Yesterday it was reported in the Leicester Mercury that Sir Peter Soulsby believes that there was nothing that the council could do to resist the bedroom tax. Nothing new there; Sir Peter has never seem too worried about resisting the government’s vile and ever growing attacks on his constituents.
Needless to say on the issue of resistance Sir Peter is mistaken, and the Labour council could certainly refuse to implement the hated bedroom tax if it felt so inclined. A fantastic role model in this regard can be taken from the 1980s when Liverpool’s Labour council successfully demonstrated that a city could refuse to do the Tories bidding.
That said, there is some good news, as in the same Mercury article Sir Peter admits that: “If there was a solution, every council would take it.” Bearing this in mind, one can only hope that Sir Peter has a couple of free evenings in the coming weeks, as if he spends this time reading Liverpool – A City That Dared To Fight (1988) he will know exactly what he needs to do if he wants to resist the bedroom tax.
Then, once he realizes that there is something the council can do to resist attacks on the residents of Leicester, perhaps he might consider halting his disgusting attacks on homeless service provision.
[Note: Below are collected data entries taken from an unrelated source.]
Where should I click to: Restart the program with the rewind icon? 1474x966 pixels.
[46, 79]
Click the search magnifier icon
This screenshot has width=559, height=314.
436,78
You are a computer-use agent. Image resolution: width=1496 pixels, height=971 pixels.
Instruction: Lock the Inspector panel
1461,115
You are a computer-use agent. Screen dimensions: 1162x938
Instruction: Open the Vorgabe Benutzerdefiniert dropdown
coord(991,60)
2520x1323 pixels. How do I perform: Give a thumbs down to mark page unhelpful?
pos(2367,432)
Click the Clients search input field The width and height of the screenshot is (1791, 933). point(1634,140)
Because as much as I enjoy participating in homeless sleep-outs to protest Sir Peter’s evident stupidity — which is an extremely generously-minded interpretation of his long, very long, self-serving career — I would much prefer it if he began engaging his brain and started acting democratically, in a manner befitting a socialist politician.
If Sir Peter thinks he can’t undertake such a simple task, then he needs to be prepared to step aside to allow a politician with more socialist mettle to take his place. A political representative who can then begin the serious work that needs to be done to resist our brutal working-class hating government.
But maybe I am being too harsh, as in a bizarre turn of events it seems that Sir Peter may already have started thinking about the positive lessons to be gleaned from Liverpool’s brave resistance, as he is speaking at a public meeting — to be held later today (6.30pm at the Peepul Centre) — to help organize the fight to prevent Rushey Mead Secondary School being privatised.
All great stuff, lets only hope he is now planning to join the Trade Unionist and Socialist Coalition in opposing all academies and public sector cuts.